CEO 94-3 -- January 27, 1994

 

CONFLICT OF INTEREST

 

CITY MAYOR EMPLOYEE OF TRAVEL AGENCY

SERVING CITY PERSONNEL

 

To:      Michael E. Watkins, City Attorney, City of Homestead

 

SUMMARY:

 

No prohibited conflict of interest would be created under Sections 112.313(3) or 112.313(7)(a), Florida Statutes, were a travel agency which employs a city's mayor to provide travel services to city personnel traveling on official business, where the personnel individually purchase travel services from the travel agency and seek reimbursement from the city.  Nor would a prohibited conflict be created were the city to purchase travel services in advance by check from the travel agency for city personnel, other than the mayor and members of the city council.  The mayor does not hold a "material interest" or serve as a partner, officer, or director of the travel agency and, because of the nature of his duties with the travel agency, the mayor would not be acting in a private capacity to sell services to his political subdivision.  The travel agency would not be "doing business" with the city where personnel purchase their own travel services and are reimbursed.  Where the travel is purchased by the city from the travel agency in advance, except for the travel of council members, no prohibited conflict would be created because the travel agency would be doing business with agencies of the city other than the city council (the mayor's public agency).  No frequently recurring conflict or impediment to duty would be created.  CEO's 75-196, 75-200, 76-12, 76-31, 76-85, 76-124, 76-175, 79-18, 80-1, 80-13, 81-50, 85-71, 87-2, 87-26, 87-41, 89-21, 92-17, 92-39, and 92-48 are referenced.

 

QUESTION 1:

 

Would a prohibited conflict of interest be created were a travel agency which employs a city's mayor to provide travel services to city personnel traveling on official business, where the personnel individually purchase travel services from the travel agency and seek reimbursement from the city?

 

Your question is answered in the negative.

 

By your letter of inquiry, a letter from a law firm describing a travel agency and the Mayor's connection with it, and two telephone conversations between you and our staff, we are advised that J. W. DeMilly, III serves as Mayor and a member of the City Council of the City of Homestead and that he is an employee and two percent owner of a partnership (hereinafter "Travel Agency") providing travel services (primarily airline tickets and occasionally hotel reservations, rental car reservations, etc.).  Further, you advise that the Mayor's "employment and participation in the business of [the Travel Agency] is that of handling in-house management and that none of [the Mayor's] responsibilities include client contact and outside solicitation of business."

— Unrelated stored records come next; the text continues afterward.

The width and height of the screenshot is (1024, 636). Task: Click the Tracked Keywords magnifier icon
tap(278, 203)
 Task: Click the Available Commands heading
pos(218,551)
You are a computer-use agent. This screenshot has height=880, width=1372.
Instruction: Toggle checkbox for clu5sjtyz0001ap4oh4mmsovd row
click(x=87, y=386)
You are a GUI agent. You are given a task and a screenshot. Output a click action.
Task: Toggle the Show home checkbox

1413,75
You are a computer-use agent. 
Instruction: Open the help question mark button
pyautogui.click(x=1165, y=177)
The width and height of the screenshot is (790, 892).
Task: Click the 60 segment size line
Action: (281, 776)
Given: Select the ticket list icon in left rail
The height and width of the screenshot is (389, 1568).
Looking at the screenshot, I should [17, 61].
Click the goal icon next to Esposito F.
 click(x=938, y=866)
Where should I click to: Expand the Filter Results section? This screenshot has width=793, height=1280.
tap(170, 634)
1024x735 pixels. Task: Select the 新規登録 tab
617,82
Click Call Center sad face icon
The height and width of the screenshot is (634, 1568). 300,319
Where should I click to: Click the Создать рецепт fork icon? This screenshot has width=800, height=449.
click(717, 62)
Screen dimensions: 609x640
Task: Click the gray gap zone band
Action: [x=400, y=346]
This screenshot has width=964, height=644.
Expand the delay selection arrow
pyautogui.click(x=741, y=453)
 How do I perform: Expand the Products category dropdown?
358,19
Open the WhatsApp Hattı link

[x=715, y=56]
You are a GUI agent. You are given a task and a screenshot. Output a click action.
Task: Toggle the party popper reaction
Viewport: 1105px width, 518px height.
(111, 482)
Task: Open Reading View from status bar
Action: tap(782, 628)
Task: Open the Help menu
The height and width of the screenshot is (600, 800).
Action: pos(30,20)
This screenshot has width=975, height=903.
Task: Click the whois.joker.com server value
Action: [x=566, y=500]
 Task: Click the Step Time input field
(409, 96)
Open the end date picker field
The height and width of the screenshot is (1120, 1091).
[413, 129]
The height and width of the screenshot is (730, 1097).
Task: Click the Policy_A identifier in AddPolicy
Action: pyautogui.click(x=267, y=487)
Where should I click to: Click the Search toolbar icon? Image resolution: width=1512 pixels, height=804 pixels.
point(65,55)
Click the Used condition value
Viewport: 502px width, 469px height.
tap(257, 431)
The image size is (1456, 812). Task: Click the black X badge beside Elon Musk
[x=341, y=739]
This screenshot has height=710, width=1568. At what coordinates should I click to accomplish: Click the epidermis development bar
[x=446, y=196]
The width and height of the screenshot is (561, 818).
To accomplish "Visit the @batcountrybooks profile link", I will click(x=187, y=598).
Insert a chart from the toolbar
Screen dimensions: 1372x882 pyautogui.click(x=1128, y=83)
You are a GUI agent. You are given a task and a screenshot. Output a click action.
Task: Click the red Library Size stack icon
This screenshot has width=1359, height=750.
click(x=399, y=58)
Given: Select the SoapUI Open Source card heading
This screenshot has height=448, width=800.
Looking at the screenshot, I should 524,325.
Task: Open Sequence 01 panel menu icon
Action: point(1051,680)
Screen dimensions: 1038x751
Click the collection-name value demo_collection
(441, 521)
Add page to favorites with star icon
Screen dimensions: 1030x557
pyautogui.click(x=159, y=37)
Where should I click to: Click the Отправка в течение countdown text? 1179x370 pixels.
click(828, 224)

The Travel Agency, you advise, resulted from the combination of a corporation in which the Mayor is a four percent owner and a corporation owned by parties other than the Mayor.  In addition, you advise that the City does not have a contract with the Travel Agency to provide exclusive services to the City, that all City department heads, Council members, and employees who travel on behalf of the City are not required to use the Travel Agency, and that City personnel are permitted to use any other travel agency or airline for City travel.

Prior to the Mayor's election to the City Council in 1981, you advise, the Mayor's corporation did a large amount of travel business with the City, but after his election he "voluntarily gave up any work with the City as a perceived conflict of interest."    You advise further that prior to the formation of the Travel Agency, personnel who traveled, particularly members of the City Council, used with satisfaction the travel services of the other corporation with which the Mayor was not associated and that they personally, with no coercion from the Mayor or anyone else, wish to utilize the services of the Travel Agency which now includes the corporation which they formerly used; but they fear that such use would create a prohibited conflict  of interest.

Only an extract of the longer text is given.